Goal of the exercise:
Among the lines below, take the one holding "You are a computer-use agent. Viewport: 570px", the one holding "This screenshot has width=1365, height=672.", and all lines between them. Set them down exactly.

•••

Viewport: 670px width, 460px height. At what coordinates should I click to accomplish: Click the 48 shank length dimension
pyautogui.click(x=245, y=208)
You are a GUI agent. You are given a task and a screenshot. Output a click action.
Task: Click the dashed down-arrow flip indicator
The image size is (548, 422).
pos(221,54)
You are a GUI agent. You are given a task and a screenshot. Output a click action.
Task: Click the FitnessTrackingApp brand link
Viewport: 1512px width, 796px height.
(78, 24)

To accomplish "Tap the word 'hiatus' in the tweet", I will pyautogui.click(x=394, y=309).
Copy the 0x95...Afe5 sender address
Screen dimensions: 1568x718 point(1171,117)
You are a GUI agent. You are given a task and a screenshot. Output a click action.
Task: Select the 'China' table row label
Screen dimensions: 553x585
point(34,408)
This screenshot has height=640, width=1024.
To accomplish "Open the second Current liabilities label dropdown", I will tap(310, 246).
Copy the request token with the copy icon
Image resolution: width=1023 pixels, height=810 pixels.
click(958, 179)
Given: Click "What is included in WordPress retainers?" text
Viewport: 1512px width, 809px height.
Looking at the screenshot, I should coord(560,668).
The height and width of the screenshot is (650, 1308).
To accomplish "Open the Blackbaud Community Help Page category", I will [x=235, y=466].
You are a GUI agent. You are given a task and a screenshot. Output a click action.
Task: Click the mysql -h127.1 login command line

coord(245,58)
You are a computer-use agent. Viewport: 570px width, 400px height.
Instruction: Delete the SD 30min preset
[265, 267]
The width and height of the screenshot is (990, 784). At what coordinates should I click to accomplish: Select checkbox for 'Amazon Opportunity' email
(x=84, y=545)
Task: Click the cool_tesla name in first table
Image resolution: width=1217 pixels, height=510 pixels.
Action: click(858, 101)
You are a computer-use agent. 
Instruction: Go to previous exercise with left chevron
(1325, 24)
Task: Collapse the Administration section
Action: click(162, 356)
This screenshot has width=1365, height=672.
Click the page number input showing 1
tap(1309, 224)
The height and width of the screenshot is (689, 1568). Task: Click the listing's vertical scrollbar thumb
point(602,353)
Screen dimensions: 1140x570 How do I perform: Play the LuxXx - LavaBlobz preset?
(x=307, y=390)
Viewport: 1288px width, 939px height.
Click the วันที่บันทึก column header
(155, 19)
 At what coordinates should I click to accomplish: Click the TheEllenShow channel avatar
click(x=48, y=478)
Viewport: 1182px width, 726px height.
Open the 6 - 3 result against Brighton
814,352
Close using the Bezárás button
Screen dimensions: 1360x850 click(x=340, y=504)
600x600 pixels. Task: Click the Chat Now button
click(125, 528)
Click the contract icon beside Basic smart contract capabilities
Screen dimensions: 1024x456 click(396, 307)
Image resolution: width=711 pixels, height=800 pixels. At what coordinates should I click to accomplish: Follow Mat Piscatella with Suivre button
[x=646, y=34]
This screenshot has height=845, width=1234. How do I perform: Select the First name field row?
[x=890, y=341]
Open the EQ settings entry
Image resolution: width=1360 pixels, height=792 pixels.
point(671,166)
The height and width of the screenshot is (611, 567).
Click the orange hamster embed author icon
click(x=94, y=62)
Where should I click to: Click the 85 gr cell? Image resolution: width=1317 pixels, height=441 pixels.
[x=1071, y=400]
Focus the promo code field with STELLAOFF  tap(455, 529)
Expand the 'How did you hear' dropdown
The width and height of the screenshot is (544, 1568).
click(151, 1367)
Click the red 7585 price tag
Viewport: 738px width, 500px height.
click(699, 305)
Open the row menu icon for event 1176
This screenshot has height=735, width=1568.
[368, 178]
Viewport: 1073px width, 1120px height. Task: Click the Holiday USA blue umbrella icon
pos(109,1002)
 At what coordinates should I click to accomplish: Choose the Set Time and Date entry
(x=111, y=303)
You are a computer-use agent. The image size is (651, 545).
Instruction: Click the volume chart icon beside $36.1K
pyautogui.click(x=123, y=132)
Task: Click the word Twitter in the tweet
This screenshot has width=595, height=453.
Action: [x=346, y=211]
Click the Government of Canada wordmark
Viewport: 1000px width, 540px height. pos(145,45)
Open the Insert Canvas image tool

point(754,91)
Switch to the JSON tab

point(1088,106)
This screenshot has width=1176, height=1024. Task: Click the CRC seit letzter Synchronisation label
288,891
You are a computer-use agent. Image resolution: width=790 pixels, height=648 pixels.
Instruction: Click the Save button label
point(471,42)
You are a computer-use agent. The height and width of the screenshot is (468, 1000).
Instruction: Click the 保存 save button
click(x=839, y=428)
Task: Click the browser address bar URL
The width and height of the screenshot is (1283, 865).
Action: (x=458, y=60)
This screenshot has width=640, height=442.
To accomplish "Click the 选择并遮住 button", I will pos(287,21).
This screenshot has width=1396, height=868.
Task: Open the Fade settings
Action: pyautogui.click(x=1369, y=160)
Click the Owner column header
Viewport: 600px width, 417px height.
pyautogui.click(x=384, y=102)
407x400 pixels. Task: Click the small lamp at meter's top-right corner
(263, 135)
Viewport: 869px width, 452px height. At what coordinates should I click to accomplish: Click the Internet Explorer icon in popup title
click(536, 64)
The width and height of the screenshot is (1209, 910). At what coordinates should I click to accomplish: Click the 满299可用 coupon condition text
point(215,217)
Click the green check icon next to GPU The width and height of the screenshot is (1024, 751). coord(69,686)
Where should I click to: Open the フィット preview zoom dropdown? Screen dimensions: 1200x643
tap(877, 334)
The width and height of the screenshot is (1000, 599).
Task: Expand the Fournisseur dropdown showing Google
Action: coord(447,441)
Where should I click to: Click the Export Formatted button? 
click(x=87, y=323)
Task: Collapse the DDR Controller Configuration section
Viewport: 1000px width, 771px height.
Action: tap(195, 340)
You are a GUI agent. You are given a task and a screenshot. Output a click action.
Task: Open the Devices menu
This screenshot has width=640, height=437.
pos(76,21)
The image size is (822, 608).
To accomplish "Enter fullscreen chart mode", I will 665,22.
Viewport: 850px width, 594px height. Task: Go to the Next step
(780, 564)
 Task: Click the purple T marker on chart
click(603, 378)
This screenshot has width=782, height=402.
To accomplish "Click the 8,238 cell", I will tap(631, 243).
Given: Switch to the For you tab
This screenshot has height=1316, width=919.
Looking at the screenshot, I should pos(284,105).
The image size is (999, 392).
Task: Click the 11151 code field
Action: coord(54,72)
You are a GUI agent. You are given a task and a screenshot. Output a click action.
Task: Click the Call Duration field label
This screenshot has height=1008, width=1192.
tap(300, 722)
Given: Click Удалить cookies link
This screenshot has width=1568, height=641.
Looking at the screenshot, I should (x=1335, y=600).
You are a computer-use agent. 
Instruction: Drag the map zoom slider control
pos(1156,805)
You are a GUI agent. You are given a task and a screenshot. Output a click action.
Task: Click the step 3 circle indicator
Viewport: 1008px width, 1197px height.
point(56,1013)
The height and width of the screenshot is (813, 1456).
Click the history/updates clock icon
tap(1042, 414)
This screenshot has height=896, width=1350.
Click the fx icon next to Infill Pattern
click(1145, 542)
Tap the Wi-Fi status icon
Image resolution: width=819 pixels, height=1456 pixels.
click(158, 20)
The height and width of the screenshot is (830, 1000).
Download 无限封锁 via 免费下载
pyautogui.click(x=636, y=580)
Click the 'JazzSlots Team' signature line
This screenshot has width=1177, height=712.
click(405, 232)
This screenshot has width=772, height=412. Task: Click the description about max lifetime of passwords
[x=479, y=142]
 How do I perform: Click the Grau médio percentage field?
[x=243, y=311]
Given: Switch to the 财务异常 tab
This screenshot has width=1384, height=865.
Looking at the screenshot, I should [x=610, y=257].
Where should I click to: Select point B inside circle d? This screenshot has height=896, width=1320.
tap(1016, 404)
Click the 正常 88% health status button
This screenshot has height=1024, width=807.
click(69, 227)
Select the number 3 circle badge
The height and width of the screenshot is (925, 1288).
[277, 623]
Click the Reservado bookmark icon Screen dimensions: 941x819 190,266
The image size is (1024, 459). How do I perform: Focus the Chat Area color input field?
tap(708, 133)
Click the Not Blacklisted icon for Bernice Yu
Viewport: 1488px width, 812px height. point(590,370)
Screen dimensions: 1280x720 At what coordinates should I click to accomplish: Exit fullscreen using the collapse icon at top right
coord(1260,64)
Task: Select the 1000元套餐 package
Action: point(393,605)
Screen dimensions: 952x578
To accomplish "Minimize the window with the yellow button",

•••

Response box:
You are a computer-use agent. Viewport: 570px width, 400px height.
Instruction: Delete the SD 30min preset
[265, 267]
The width and height of the screenshot is (990, 784). At what coordinates should I click to accomplish: Select checkbox for 'Amazon Opportunity' email
(x=84, y=545)
Task: Click the cool_tesla name in first table
Image resolution: width=1217 pixels, height=510 pixels.
Action: click(858, 101)
You are a computer-use agent. 
Instruction: Go to previous exercise with left chevron
(1325, 24)
Task: Collapse the Administration section
Action: click(162, 356)
This screenshot has width=1365, height=672.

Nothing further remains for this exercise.